Division of Infectious Diseases and Hospital Epidemiology, Departments of Medicine and Clinical Research, University Hospital Basel, Basel, Switzerland.
University of Basel, Basel, Switzerland.
Clin Pharmacokinet. 2023 Feb;62(2):277-295. doi: 10.1007/s40262-022-01194-3. Epub 2022 Dec 26.
Obese individuals are often underrepresented in clinical trials, leading to a lack of dosing guidance.
This study aimed to investigate which physiological parameters and drug properties determine drug disposition changes in obese using our physiologically based pharmacokinetic (PBPK) framework, informed with obese population characteristics.
Simulations were performed for ten drugs with clinical data in obese (i.e., midazolam, triazolam, caffeine, chlorzoxazone, acetaminophen, lorazepam, propranolol, amikacin, tobramycin, and glimepiride). PBPK drug models were developed and verified first against clinical data in non-obese (body mass index (BMI) ≤ 30 kg/m) and subsequently in obese (BMI ≥ 30 kg/m) without changing any drug parameters. Additionally, the PBPK model was used to study the effect of obesity on the pharmacokinetic parameters by simulating drug disposition across BMI, starting from 20 up to 60 kg/m.

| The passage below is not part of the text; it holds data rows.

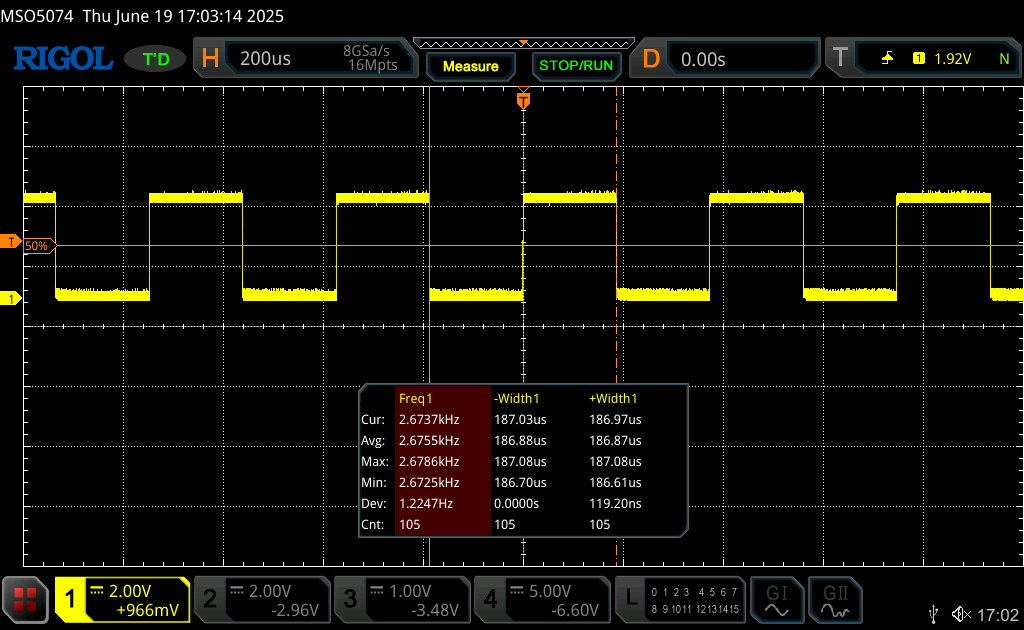Click the USB connection status icon
This screenshot has height=630, width=1024.
click(933, 613)
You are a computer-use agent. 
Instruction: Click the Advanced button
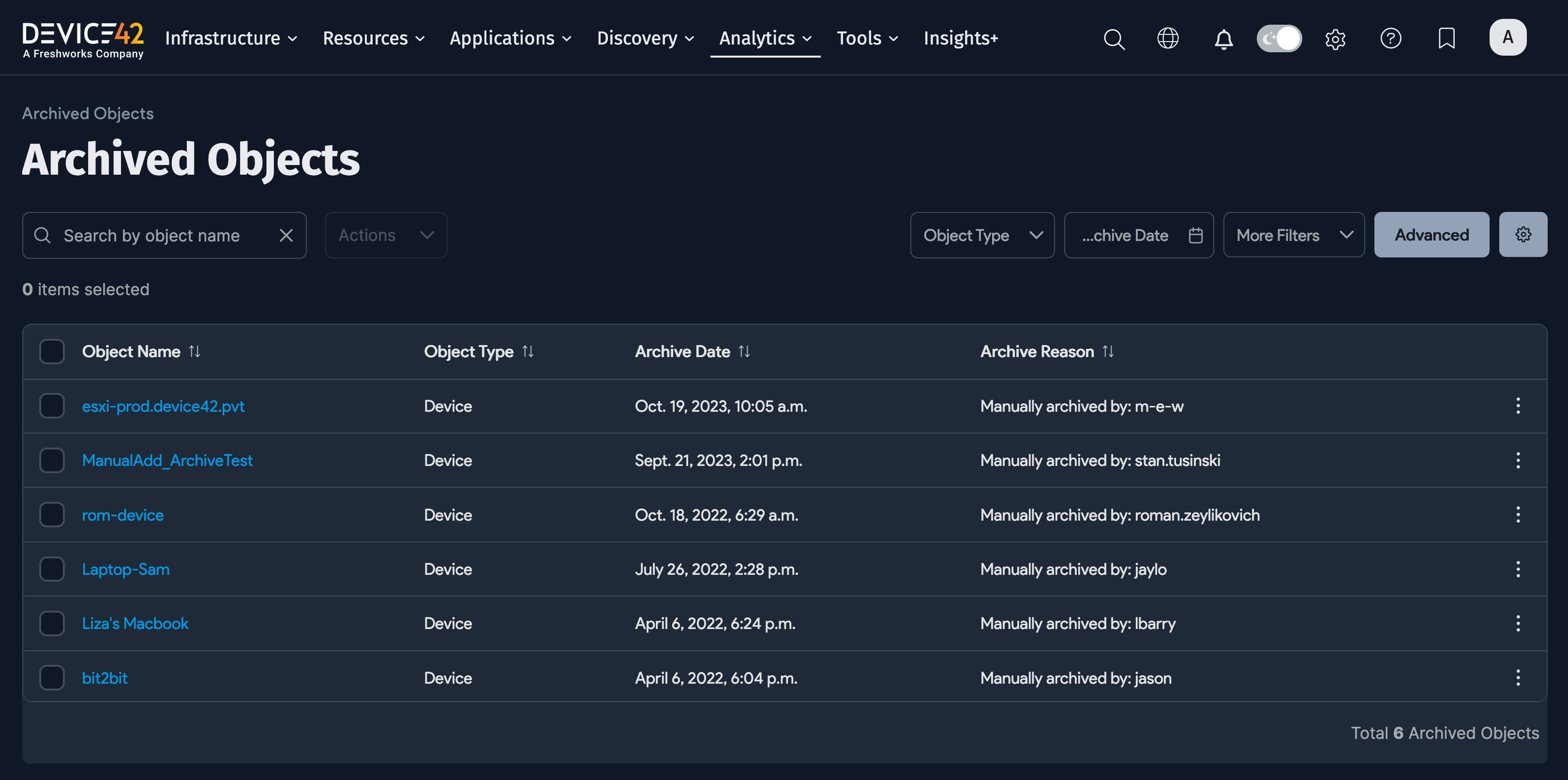click(x=1431, y=234)
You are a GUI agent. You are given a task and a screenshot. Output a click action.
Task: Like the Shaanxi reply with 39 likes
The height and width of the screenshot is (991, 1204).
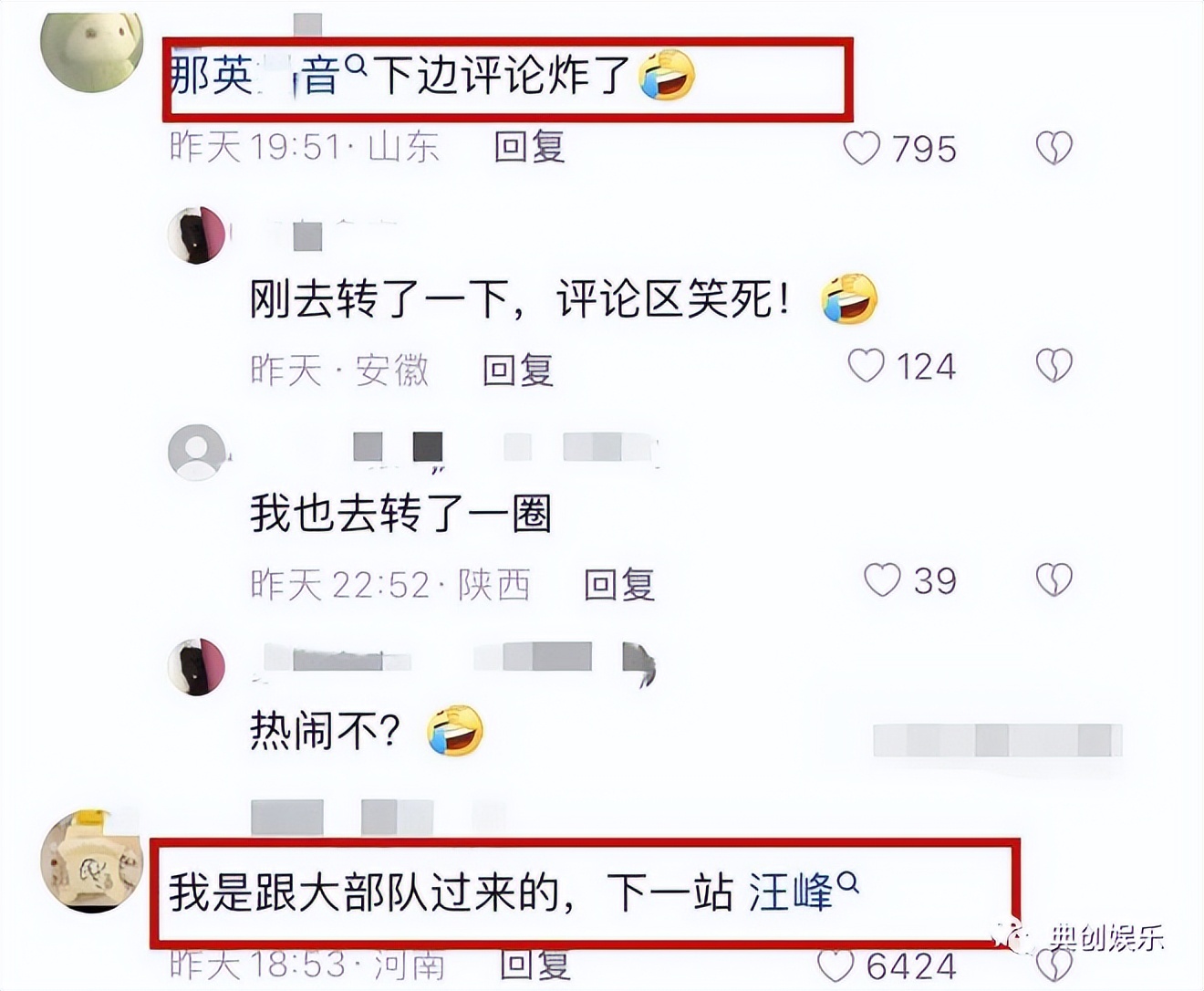point(882,579)
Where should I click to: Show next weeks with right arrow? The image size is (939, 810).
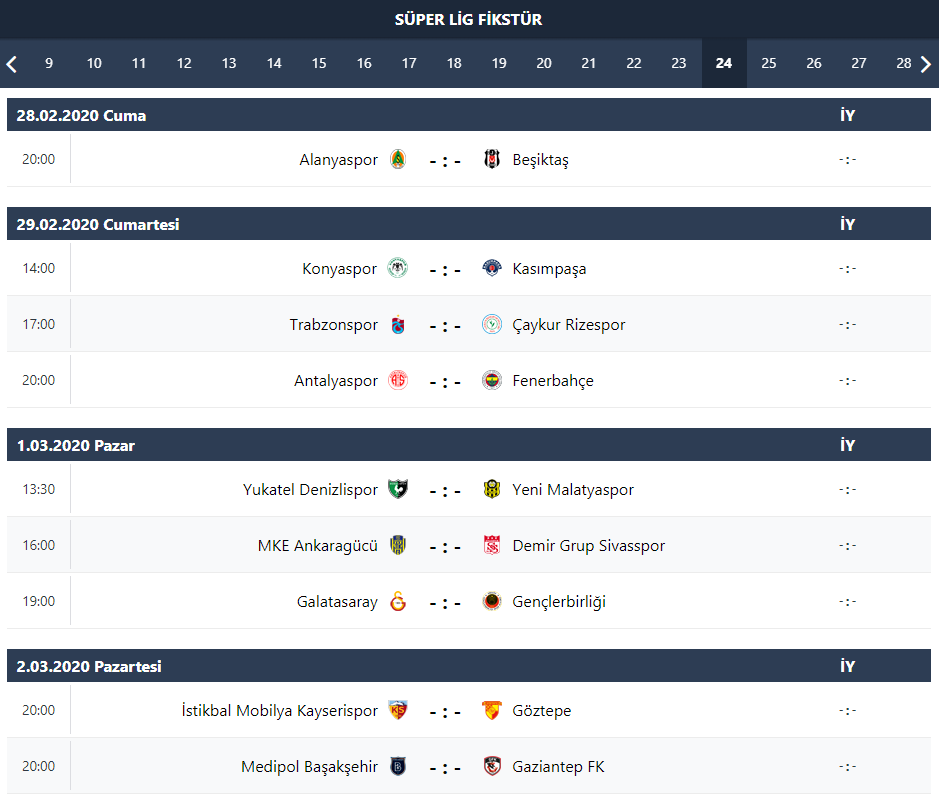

Predicted pharmacokinetic parameters were within 1.25-fold (71.5%), 1.5-fold (21.5%) and twofold (7%) of clinical data. On average, clearance increased by 1.6% per BMI unit up to 64% for a BMI of 60 kg/m, which was explained by the increased hepatic and renal blood flows. Volume of distribution increased for all drugs up to threefold for a BMI of 60 kg/m; this change was driven by pK for ionized drugs and logP for neutral and unionized drugs. C decreased similarly across all drugs while t remained unchanged.
Both physiological changes and drug properties impact drug pharmacokinetics in obese subjects. Clearance increases due to enhanced hepatic and renal blood flows. Volume of distribution is higher for all drugs, with differences among drugs depending on their pK/logP.
肥胖个体在临床试验中常常代表性不足,导致缺乏剂量指导。
本研究旨在使用我们基于生理学的药代动力学(PBPK)框架,结合肥胖人群特征,探讨哪些生理参数和药物特性决定肥胖人群药物处置的变化。
对十种有肥胖人群临床数据的药物(咪达唑仑、三唑仑、咖啡因、氯唑沙宗、对乙酰氨基酚、劳拉西泮、普萘洛尔、阿米卡星、妥布霉素和格列美脲)进行模拟。首先,针对非肥胖(体重指数(BMI)≤30kg/m)人群的临床数据开发和验证 PBPK 药物模型,然后在肥胖(BMI≥30kg/m)人群中不改变任何药物参数的情况下使用该模型。此外,通过模拟药物在 BMI 从 20 到 60kg/m 范围内的分布,研究肥胖对药代动力学参数的影响。
预测的药代动力学参数在 1.25 倍(71.5%)、1.5 倍(21.5%)和两倍(7%)的临床数据范围内。平均而言,BMI 每增加 1 个单位,清除率增加 1.6%,BMI 为 60kg/m 时增加 64%,这是由肝和肾血流增加引起的。所有药物的分布容积均增加,BMI 为 60kg/m 时增加至三倍;这种变化是由离子化药物的 pK 和中性及非离子化药物的 logP 驱动的。所有药物的 C 相似下降,而 t 保持不变。
生理变化和药物特性均影响肥胖受试者的药物药代动力学。清除率因肝和肾血流增加而增加。所有药物的分布容积均较高,药物之间的差异取决于其 pK/logP。